*** Opening of DATA FOR ANALYSIS ***

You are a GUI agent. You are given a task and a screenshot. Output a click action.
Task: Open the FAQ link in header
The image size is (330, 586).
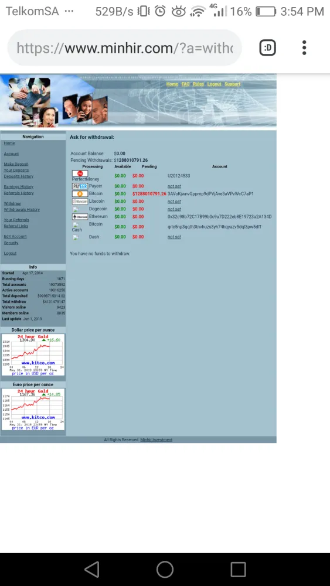point(185,84)
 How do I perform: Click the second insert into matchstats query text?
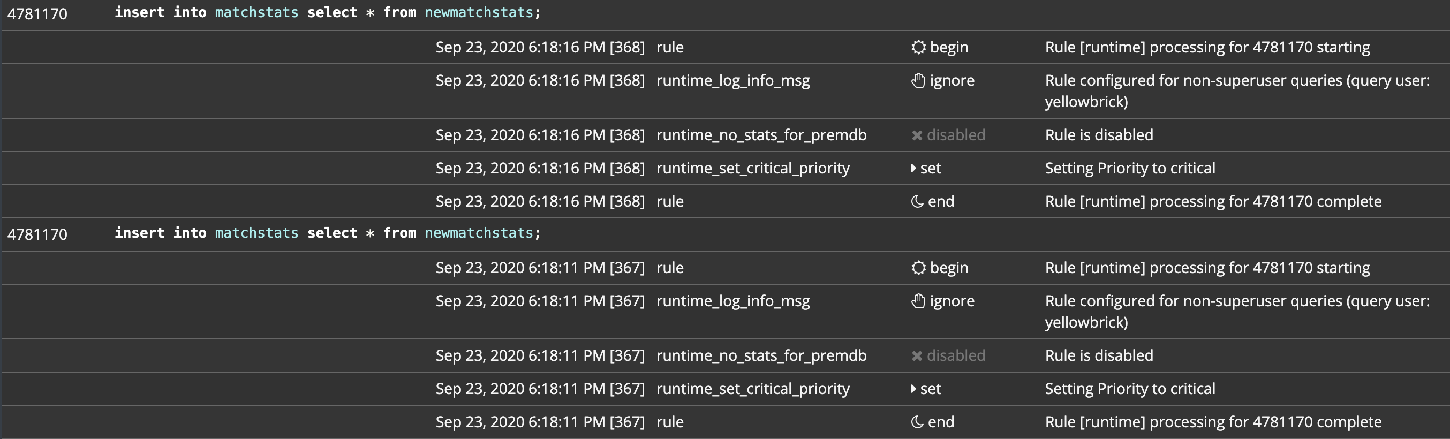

*** Close of DATA FOR ANALYSIS ***

> [PROBLEM DETAILS]: Any pictures above are to be left out. Retype the rest of the records exactly.

> [EXERCISE RESULT]:
You are a GUI agent. You are given a task and a screenshot. Output a click action.
Task: Open the FAQ link in header
The image size is (330, 586).
point(185,84)
 How do I perform: Click the second insert into matchstats query text?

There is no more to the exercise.